Hahn also notes that in the aftermath of a crisis, “speed is the new authenticity.” If that’s true, Maryland came off completely ungenuine.  McNair died on June 13; the school didn’t release a summary of events surrounding the workout until July 12 – also the first time it states that Durkin was present at the workout. On Aug. 3 (a Friday), Maryland released findings from an external review to the media under the state’s Public Information Act. One week later (the following Friday), the school released a statement that unnamed members of the athletics training staff were placed on administrative leave, just as ESPN publishes an explosive, in-depth report that describes a toxic culture within the football program. The next day, Maryland announces that Durkin has been placed on administrative leave
Slow-forward to Oct. 30. – 11 weeks after a group was established to investigate the ESPN claims – the president and regents chairman held a disastrous news conference that was roundly criticized by students, staff & faculty, alumni, elected officials and just anybody with a pulse. The tone-deaf regents had no idea of the backlash ahead when they voted to keep Durkin and the former deputy athletic director who was charged with oversight of the football program. Failure to accurately gauge the community’s temperature was another fatal flaw of the crisis response team as the vast majority of people who spoke up were incredulous. Maryland Gov. Larry Hogan was one of them, issuing a statement that called on the regents to reverse the decision; he also pledged an investigation into what happened.

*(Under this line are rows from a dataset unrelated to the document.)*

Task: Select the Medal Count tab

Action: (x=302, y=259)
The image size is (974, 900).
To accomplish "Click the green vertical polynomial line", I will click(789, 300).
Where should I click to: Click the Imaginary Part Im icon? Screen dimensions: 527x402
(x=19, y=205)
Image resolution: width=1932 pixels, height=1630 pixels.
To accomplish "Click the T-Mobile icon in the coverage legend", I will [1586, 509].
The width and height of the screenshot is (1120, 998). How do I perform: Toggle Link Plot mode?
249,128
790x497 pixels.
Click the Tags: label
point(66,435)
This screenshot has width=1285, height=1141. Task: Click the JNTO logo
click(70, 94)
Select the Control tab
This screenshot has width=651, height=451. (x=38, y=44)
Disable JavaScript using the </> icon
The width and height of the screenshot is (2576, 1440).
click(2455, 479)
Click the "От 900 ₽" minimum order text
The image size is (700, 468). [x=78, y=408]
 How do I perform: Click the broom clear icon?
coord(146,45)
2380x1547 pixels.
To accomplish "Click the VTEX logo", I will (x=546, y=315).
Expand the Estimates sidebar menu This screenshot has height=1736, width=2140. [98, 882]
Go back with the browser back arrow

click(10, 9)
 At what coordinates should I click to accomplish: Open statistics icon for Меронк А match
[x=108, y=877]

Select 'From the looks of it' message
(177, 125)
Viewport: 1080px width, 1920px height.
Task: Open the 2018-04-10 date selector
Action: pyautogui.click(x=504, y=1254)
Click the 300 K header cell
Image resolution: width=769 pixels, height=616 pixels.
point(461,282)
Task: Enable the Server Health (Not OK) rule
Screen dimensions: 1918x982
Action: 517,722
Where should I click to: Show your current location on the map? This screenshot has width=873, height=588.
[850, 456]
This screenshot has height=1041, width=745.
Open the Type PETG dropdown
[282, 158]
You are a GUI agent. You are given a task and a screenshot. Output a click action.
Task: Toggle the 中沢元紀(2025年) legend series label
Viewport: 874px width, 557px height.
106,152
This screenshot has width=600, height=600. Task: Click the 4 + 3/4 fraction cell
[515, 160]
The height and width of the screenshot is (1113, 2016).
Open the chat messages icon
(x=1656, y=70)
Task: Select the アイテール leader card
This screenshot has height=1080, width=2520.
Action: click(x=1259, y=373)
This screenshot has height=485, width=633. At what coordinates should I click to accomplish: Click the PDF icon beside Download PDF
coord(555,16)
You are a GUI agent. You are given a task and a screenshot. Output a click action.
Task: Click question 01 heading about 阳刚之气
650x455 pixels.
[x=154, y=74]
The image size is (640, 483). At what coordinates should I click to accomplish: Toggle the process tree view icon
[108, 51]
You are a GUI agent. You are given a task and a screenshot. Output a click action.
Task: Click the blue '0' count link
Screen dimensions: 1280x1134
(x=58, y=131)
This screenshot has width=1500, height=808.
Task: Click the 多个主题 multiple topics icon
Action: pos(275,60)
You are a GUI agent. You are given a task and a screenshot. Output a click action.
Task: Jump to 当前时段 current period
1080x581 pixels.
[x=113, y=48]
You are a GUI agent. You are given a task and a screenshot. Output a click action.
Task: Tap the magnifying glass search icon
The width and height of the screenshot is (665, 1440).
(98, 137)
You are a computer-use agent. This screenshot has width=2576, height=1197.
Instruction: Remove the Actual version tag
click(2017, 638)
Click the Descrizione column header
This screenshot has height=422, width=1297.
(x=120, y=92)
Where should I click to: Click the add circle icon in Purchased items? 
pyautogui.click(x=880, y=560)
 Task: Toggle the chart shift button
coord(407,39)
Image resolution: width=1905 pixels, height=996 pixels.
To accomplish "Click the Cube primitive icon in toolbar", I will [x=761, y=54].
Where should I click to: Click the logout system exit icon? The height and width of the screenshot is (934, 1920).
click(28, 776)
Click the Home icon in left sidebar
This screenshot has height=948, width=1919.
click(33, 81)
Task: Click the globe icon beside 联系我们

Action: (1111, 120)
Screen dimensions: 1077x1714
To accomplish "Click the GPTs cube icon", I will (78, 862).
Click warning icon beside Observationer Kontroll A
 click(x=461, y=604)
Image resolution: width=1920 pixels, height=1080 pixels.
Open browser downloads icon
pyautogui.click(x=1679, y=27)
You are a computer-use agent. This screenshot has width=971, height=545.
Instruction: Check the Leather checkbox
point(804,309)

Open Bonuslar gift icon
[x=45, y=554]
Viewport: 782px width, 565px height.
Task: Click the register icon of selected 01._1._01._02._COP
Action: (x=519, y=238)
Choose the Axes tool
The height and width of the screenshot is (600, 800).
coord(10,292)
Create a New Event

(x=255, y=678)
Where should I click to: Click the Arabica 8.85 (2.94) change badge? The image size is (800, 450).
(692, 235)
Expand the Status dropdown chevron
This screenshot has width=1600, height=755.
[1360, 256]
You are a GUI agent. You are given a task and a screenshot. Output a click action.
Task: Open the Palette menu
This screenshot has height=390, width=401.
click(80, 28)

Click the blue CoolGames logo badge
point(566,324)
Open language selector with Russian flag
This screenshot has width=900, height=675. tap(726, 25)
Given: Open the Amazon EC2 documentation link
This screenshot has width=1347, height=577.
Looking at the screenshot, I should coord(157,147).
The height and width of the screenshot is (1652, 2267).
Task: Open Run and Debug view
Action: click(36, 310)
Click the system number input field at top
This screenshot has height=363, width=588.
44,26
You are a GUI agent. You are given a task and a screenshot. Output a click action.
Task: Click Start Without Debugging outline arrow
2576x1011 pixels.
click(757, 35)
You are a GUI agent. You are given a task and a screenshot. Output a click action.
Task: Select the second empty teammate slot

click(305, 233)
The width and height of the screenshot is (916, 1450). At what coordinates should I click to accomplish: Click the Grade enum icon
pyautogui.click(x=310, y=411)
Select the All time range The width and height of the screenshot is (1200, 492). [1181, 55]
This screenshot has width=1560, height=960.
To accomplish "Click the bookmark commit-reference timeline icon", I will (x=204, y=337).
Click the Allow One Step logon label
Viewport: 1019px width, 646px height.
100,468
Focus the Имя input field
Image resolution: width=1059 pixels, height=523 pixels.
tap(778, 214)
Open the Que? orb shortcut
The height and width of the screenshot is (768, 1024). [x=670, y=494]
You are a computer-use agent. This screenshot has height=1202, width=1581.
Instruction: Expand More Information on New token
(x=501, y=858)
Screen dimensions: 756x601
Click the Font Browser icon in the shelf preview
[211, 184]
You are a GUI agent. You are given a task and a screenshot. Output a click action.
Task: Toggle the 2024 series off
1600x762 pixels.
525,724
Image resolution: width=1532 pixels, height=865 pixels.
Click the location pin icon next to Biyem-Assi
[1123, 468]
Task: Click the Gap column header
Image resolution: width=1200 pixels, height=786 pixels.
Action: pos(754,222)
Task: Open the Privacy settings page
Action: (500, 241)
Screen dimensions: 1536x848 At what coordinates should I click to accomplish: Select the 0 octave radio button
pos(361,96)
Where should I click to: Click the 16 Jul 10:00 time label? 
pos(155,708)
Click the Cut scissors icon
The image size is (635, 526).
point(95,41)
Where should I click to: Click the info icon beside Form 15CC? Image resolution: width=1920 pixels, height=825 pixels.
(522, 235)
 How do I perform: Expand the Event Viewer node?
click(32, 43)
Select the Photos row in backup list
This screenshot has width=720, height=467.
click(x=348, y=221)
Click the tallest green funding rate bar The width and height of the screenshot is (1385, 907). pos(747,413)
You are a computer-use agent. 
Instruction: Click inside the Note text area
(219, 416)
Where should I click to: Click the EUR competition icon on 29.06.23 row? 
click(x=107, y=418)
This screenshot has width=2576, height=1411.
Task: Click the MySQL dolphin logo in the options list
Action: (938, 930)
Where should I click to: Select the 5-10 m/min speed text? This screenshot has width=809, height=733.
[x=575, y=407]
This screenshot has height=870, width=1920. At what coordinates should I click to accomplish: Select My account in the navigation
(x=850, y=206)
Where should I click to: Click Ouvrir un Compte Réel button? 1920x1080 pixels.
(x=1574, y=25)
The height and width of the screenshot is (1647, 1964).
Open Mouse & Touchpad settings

Maryland’s president fired Durkin the next day, stating that “a departure is in the best interests of the university.” A day later, the regents’ chairman – a Hogan appointee – stepped down in the face of immense public outrage over the initial decision. But it was too late to save the institution from national scorn and derision.
The university’s abysmal organizational climate and culture, coupled with its atrocious communication process, doomed Maryland to a prominent place in the Hall of Shame for crisis responses.